Issues with Exporting Florence-2 Batch Workflow Annotations for Training an Object Detection Model

Summary:
I am building a workflow that runs Florence-2 locally to automatically generate annotations for images. I used the batch processing feature to run the workflow on a dataset of images. I would like to export the resulting annotations together with the corresponding images so they can be uploaded back and used to train an object detection model for a new project.

The Workflow: I have successfully configured a Florence-2 model block within Roboflow Workflows to detect humans.
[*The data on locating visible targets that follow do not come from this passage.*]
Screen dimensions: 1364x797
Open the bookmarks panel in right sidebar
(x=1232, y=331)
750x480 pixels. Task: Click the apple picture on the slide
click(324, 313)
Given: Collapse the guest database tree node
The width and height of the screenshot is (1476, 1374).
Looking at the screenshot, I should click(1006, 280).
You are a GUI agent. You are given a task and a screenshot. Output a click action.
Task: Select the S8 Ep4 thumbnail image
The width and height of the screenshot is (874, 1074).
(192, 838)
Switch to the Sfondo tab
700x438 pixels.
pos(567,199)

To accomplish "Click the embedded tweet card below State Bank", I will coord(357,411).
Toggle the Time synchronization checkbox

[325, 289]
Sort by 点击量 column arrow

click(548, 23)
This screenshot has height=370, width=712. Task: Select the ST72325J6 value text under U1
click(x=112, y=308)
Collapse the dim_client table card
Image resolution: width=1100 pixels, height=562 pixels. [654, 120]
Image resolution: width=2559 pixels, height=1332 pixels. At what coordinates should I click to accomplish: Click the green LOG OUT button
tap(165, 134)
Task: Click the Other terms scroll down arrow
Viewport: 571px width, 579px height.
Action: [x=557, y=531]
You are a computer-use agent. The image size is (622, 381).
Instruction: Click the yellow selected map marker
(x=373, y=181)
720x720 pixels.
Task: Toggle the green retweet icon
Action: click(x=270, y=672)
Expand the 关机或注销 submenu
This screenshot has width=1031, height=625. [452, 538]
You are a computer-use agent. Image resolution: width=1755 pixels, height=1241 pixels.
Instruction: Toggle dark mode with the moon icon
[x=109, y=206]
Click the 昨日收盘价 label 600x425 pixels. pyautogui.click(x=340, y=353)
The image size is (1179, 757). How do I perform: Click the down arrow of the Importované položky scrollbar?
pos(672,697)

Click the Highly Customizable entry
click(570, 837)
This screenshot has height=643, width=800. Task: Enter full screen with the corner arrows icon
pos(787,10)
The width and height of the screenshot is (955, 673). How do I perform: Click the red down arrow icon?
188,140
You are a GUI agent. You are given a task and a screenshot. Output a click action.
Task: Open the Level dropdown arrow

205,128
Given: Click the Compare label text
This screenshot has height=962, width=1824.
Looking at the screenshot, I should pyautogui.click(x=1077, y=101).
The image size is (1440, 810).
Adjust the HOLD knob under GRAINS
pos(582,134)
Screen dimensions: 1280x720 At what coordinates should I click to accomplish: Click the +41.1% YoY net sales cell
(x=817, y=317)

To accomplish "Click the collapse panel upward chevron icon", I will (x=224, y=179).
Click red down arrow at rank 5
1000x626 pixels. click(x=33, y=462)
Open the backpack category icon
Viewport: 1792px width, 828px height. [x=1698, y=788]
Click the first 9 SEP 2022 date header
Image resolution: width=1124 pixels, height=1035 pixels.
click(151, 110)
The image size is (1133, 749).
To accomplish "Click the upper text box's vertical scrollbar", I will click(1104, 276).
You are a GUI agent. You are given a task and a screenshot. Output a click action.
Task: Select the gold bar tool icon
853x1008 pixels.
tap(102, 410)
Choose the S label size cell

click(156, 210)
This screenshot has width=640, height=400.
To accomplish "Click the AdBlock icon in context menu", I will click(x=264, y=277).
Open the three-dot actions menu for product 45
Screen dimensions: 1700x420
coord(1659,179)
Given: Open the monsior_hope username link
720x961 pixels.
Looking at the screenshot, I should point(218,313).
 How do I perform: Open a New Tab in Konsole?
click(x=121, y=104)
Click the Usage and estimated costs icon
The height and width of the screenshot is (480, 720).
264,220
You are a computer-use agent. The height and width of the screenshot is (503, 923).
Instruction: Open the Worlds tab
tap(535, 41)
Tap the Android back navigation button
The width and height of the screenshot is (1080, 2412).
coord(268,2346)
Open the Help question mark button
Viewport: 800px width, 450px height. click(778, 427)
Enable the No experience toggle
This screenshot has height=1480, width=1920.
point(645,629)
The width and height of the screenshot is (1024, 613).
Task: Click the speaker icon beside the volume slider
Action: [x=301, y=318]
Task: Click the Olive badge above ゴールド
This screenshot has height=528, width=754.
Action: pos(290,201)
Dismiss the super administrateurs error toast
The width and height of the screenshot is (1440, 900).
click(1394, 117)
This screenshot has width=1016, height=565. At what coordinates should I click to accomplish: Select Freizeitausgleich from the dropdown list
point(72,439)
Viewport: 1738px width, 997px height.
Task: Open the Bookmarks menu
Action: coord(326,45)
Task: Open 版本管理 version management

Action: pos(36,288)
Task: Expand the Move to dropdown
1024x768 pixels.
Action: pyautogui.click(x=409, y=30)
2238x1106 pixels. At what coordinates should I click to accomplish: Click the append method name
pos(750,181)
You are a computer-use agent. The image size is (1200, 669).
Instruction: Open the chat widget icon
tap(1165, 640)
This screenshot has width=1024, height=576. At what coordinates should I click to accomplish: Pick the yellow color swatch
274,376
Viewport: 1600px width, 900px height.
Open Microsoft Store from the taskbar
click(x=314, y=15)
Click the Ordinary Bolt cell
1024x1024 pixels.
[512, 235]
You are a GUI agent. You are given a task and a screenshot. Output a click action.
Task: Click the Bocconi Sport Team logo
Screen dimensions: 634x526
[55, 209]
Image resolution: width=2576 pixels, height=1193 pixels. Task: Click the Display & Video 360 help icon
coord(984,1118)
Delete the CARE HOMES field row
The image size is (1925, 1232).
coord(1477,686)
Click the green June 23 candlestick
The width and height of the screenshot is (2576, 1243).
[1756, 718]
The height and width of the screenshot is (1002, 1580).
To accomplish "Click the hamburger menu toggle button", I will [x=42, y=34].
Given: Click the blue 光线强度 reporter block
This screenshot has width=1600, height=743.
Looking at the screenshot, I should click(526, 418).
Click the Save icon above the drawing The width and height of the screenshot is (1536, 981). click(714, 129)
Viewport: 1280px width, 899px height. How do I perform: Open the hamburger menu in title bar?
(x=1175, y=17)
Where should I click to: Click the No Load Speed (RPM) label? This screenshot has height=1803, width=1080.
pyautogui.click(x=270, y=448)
Using the Batch Utility, I am able to generate high-volume inference results.

The Problem: I am unable to “bridge” these VLM results back into a Roboflow project as valid ground-truth annotations. My current outputs are either:

  • Visualized Images: The bounding boxes are “burnt-in” to the image pixels, making them uneditable and unusable for training.

  • JSON Metadata: I have the coordinate data, but I cannot find a way to re-upload this JSON alongside my raw images so that Roboflow recognizes them as actual labels.

The Goal: I need a way to ensure the “reasoning” from the VLM (Florence-2) persists as structured data that can be used to train an RF-DETR model. What should I do to turn these batch outputs into editable labels in the Annotate tab?

Workflow Link

Project Type: Object Detection

Operating System & Browser: Windows / Google Chrome

Do you grant Roboflow Support permission to access your Workspace for troubleshooting?: Yes

Hi @aarnavshah12 ,

If you plan to use Florence2 results for annotations in datasets, you’d need to convert the Florence2 results into dataset-compatible annotation formats (see here), so you’d be able to upload them to Roboflow (cli docs here).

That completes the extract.